Jane Archibald and Javier Camarena hit the heights in this revival of La fille du régiment



by Moore Parker
Donizetti: La fille du régiment
Vienna State Opera
20 September 2020
Jane Archibald (Marie), Chorus

A co-production with The Royal Opera, Covent Garden and New York’s Met, Laurent Pelly’s popular La fille du régiment returned to Vienna on this evening with a new line-up in the romantic leads.

Javier Camarena’s Tonio debut was originally scheduled in 2018 - but was unexpectedly usurped by a recording engagement. Jane Archibald, who builds upon familiar successes both in this house as well as in Theater an der Wien, was to become his first Marie in this showing. 

Now in his mid-40’s, Camarena is arguably at his peak with a ripened tone in pristine condition, yet with winning youthful esprit to convince in the part.  He here played up the country yokel in his opening scene (while whitening his vocal colour to some degree) before progressing to the ranks and his showcase aria.

Oddly, "Ah! mes amis, quel jour de fête" seemed a touch unsettled with one of the eight top C’s joined momentarily by a little frog - but, a minor issue as such. Camarena’s tone is unusually broad for this Fach - yet rises effortlessly to a powerful gleaming top which many a spinto tenor might envy. "Pour me rapprocher de Marie" was touching in presentation and included an exceptional high C# which contributed to a thunderous reception - despite the limited Covid-restricted house. 
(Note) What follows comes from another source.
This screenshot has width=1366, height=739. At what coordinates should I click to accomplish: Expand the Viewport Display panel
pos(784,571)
Canadian soprano Jane Archibald returned - now as a guest rather than ensemble member - for her first Vienna Fille. She throws herself into the part with formidable energy, doing well as the T-shirted tomboyish Girl Friday at camp as much as playing the awkward ward imprisoned in her white gown and petticoat. Meticulously worked, her Marie displays conscientious attention to the score’s demands while excelling in a fine sense of phrasing and dynamics within her range. 
"Il faut partir" was captivating in it’s lyricism and emotional expression - whetting one’s appetite for her forthcoming Zdenka (Arabella) here in November.

Carlos Álvarez’ Sulpice dates from the Vienna premiere in 2007 and, as ever, he sailed through the evening with inimitable panache 
and compelling vocal presence. Well synergised with Donna Ellen’s Marquise von Berkenfield of the past two revivals, the pair resist any temptation to parodise while enjoying the all-so-vital dialogue to its heights. Marcus Pelz’ delightfully dry Hortensius well-augmented the couple.
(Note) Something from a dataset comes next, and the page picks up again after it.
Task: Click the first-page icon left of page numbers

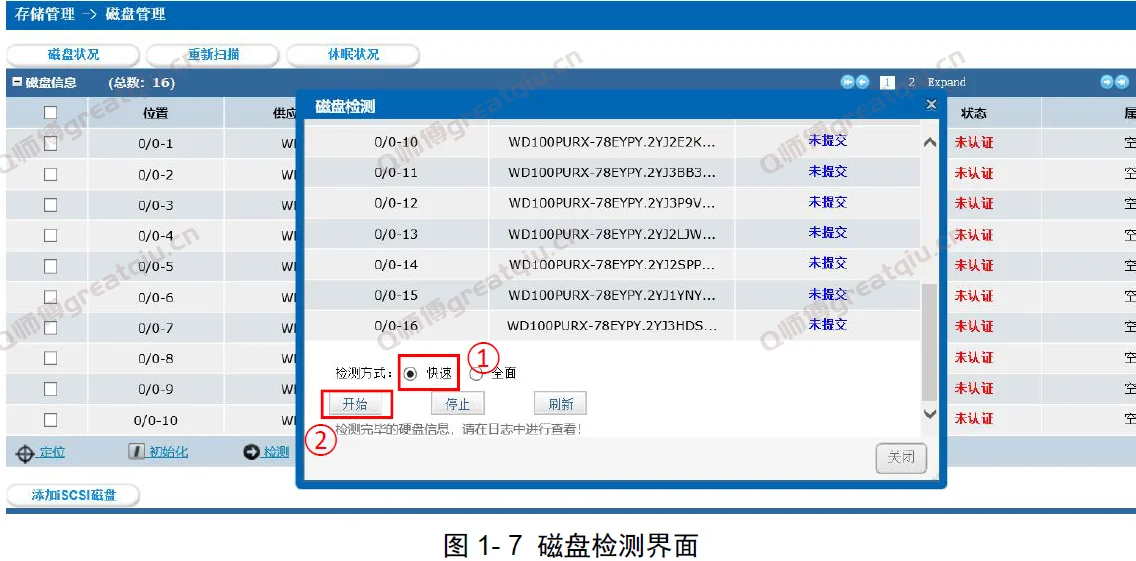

The Duchess of Crakentorp’s scene is a vehicle for a personality of legendary status or quirky interest. Caballé was the first in Vienna, Te Kanawa came later, and London saw the enormously popular comedienne Dawn French in this production. My very first happened to be Ljuba Welitsch in the New York version which included Sutherland and Pavarotti in the star-studded cast. Burgtheater actress Maria Happel seemed unfortunately ill at ease in this niche, requiring a double-entrance to rouse her expected ovation, and with an awkward (amplified) rendition of Piaf’s "Milord" leading to stiffly incomprehensible dialogue. The real tidbit was to hear the incomparable Vienna Opera Orchestra playing the music of Marguerite Monnot!

Evelino Pidò conducted a superb overture to set the mood, and generally maintained form, with only a couple of minor hiccups in Act 2. Both the State Opera Chorus and Orchestra were in fine fettle and unflinchingly energized throughout in this production’s 28th showing in the house.